**Recorded information**
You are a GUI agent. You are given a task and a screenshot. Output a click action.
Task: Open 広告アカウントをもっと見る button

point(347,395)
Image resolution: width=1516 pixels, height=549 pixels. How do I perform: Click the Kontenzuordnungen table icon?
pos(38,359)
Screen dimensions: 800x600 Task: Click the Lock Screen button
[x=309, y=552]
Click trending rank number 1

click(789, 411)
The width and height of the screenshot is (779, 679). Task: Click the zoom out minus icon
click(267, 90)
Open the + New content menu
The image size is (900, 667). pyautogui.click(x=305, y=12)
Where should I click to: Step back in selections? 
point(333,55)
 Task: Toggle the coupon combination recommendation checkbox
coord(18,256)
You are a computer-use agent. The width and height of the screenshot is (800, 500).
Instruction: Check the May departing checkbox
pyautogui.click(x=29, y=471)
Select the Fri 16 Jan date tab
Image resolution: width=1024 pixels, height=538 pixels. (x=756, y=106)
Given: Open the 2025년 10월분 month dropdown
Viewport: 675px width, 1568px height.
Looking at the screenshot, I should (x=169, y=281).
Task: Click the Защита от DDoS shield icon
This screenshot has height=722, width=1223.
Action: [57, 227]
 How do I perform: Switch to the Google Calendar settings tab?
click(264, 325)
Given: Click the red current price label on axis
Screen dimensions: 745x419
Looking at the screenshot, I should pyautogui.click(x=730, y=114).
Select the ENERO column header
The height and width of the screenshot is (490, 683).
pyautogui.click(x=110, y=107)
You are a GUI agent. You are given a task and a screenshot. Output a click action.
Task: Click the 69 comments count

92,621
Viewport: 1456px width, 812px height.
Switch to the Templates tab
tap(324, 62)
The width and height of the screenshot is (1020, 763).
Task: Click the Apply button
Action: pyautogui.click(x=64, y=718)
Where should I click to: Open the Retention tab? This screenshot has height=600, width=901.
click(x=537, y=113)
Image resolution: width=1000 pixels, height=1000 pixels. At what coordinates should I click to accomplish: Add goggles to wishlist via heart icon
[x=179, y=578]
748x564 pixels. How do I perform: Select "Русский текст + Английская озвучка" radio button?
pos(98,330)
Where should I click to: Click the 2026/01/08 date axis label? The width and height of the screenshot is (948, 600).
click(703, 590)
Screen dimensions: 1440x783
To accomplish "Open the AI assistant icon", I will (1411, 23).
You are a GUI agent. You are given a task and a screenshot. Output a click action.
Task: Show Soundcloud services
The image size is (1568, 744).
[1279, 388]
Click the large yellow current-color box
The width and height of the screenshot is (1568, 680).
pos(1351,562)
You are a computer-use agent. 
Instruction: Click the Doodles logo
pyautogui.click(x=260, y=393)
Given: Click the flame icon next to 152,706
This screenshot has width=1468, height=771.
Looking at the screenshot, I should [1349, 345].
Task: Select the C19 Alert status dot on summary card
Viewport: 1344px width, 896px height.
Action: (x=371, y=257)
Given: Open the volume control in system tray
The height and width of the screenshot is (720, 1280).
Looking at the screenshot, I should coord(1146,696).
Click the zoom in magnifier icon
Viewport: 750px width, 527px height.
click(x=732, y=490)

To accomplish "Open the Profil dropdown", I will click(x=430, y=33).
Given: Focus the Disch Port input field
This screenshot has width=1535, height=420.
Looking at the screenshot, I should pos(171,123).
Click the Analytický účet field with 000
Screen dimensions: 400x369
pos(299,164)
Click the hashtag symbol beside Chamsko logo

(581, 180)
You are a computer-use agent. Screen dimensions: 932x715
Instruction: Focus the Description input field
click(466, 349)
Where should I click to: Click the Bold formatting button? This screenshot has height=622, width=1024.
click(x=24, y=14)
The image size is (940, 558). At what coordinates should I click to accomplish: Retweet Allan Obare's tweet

**Problem requirements**
The lines to return are those holding the string "dropdown" anywhere in the listing above.

**Your response**
Given: Open the 2025년 10월분 month dropdown
To accomplish "Open the Profil dropdown", I will click(x=430, y=33).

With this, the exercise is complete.